Oil tankers have been loading from the project’s Westridge Marine Terminal without a single marine spill in more than 65 years of operations.
Now the high-powered tugboats that escort tankers and help navigate in the unlikely event of a failure will soon provide this service along a much larger stretch of the shipping lanes that link the Westridge Marine Terminal with open water.
“Our number one job is to keep the coastline safe,” says Sean Leet, CEO of Horizon Maritime, which will provide the new tug services as part of KOTUG Canada Inc.
“The Sc’ianew First Nation have partnered with us on the proposal from the start and that was our vision for these assets that had the primary responsibility of keeping the coastline safe to be in Sc’ianew territory.”
The new tugs will operate out of a new docking station at Beecher Bay in the Cheanuh Marina, which is owned by the Sc’ianew First Nation. The location near Sooke, B.C. is about 150 kilometers southwest of the Westridge terminal. It’s approximately where right now, tug escorts with Trans Mountain tankers end. When the project is complete, tugs will accompany tankers past Beecher Bay and out to open water.
The 9,000 horsepower tugboats are each 50 metres long and capable of providing about 120 tonnes of pulling power.
Sc’ianew members will be trained to work on board tug crews when they go into operation, KOTUG says.
“What our new expanded tug escort arrangement will do is ensure there is a tug travelling with the latest tanker all the way out to the Pacific Ocean,” says Trans Mountain master mariner Bikramjit Kanjilal.
“It expands a safety element that is already present and now covers for the entire time that the latest tanker is traveling in Canadian waters. If something takes place that’s outside the control of the [tanker] or the control of the pilot and requires outside assistance, then that assistance is already traveling with the vessel.

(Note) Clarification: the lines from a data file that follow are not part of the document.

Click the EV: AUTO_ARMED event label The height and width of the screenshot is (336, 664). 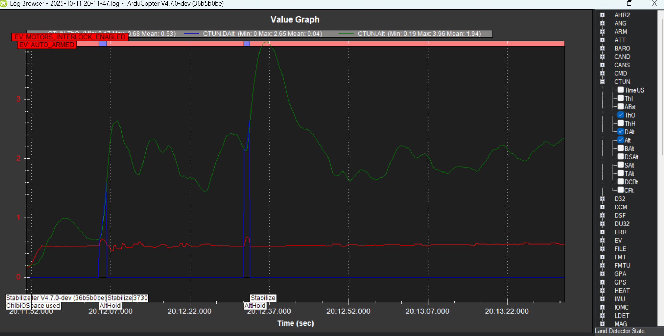pos(47,45)
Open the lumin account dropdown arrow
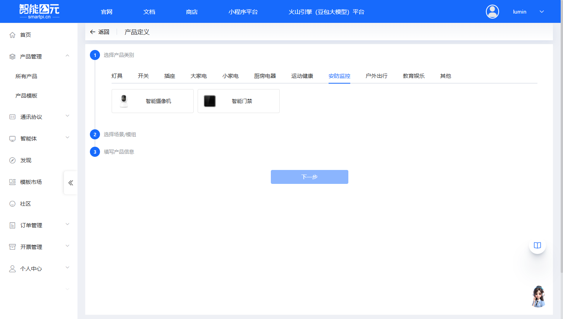Image resolution: width=563 pixels, height=319 pixels. click(x=542, y=12)
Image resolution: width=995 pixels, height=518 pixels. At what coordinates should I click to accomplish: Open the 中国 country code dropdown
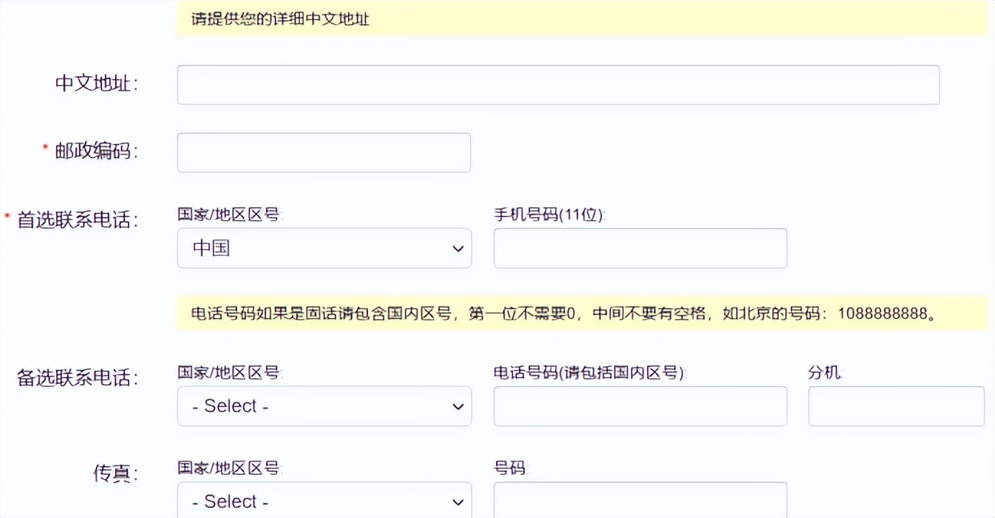(x=324, y=247)
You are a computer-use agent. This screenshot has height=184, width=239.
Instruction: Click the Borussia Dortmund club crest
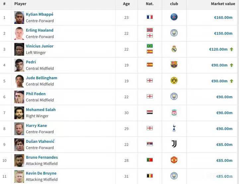(174, 81)
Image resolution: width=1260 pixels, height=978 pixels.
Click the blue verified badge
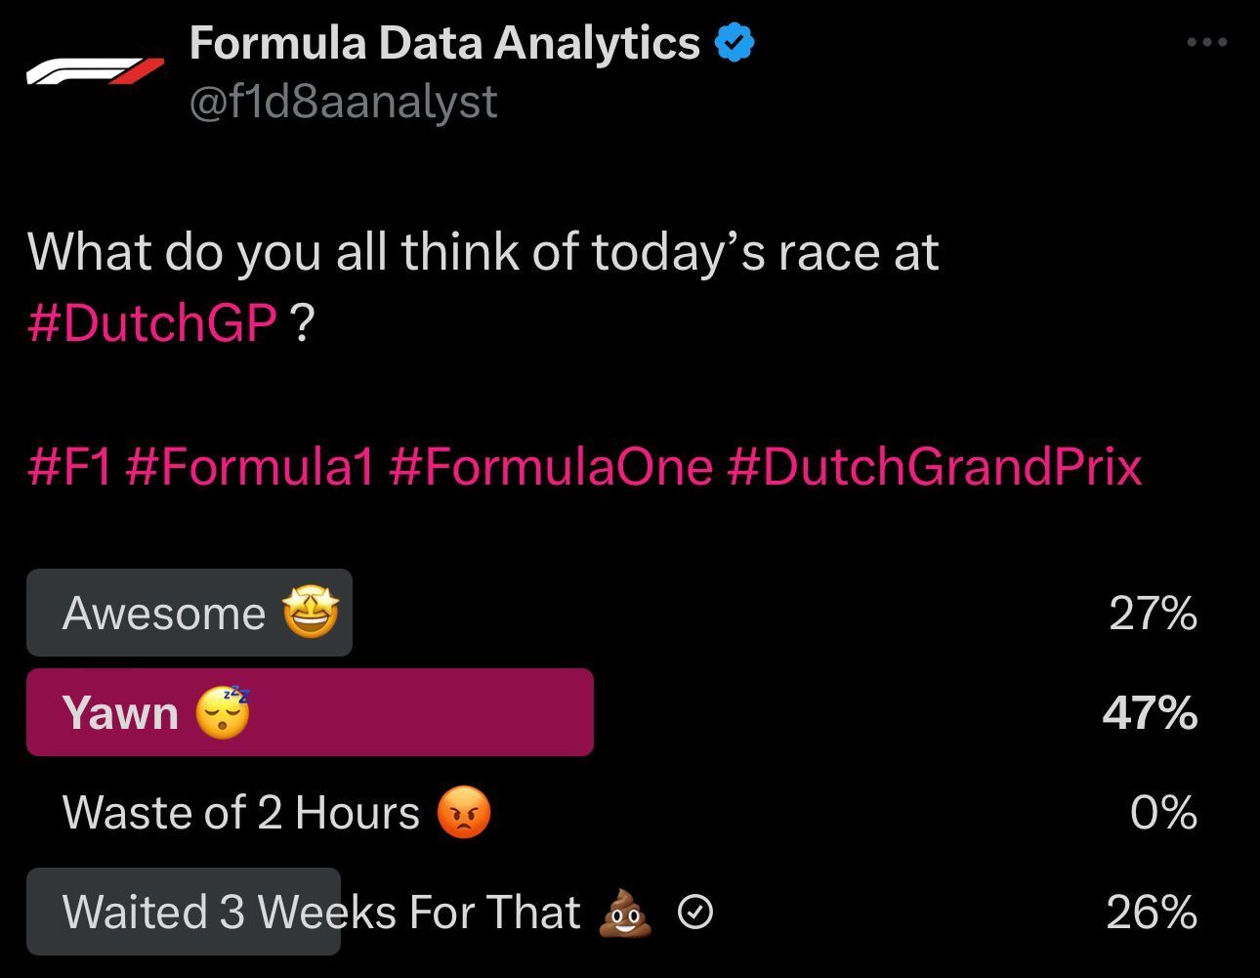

It’s right there.”
New technology built on the tugs such as efficient engines and special graphene paint are expected to reduce underwater noise and improve energy efficiency, KOTUG says.
The new docking station at the Cheanuh Marina will also be home to a new large ocean-going oil spill response vessel owned by KOTUG, in a separate contract with the Western Canada Marine Response Corporation (WCMRC).
It’s part of Trans Mountain’s $150-million investment in WCMRC on the largest-ever expansion of spill response on B.C.’s south coast, part of the conditions on the expansion project mandated by the Canada Energy Regulator.
WCMRC is building six new spill response bases, including two 24/7 on-water bases, as well as doubling the size of its response vessel fleet from 44 to 88, and adding 137 full-time positions, primarily for spill response personnel.
As of fall 2021, 34 of the additional vessels have been delivered and eight are being built, while 110 of the new full-time positions have been filled, Trans Mountain has reported.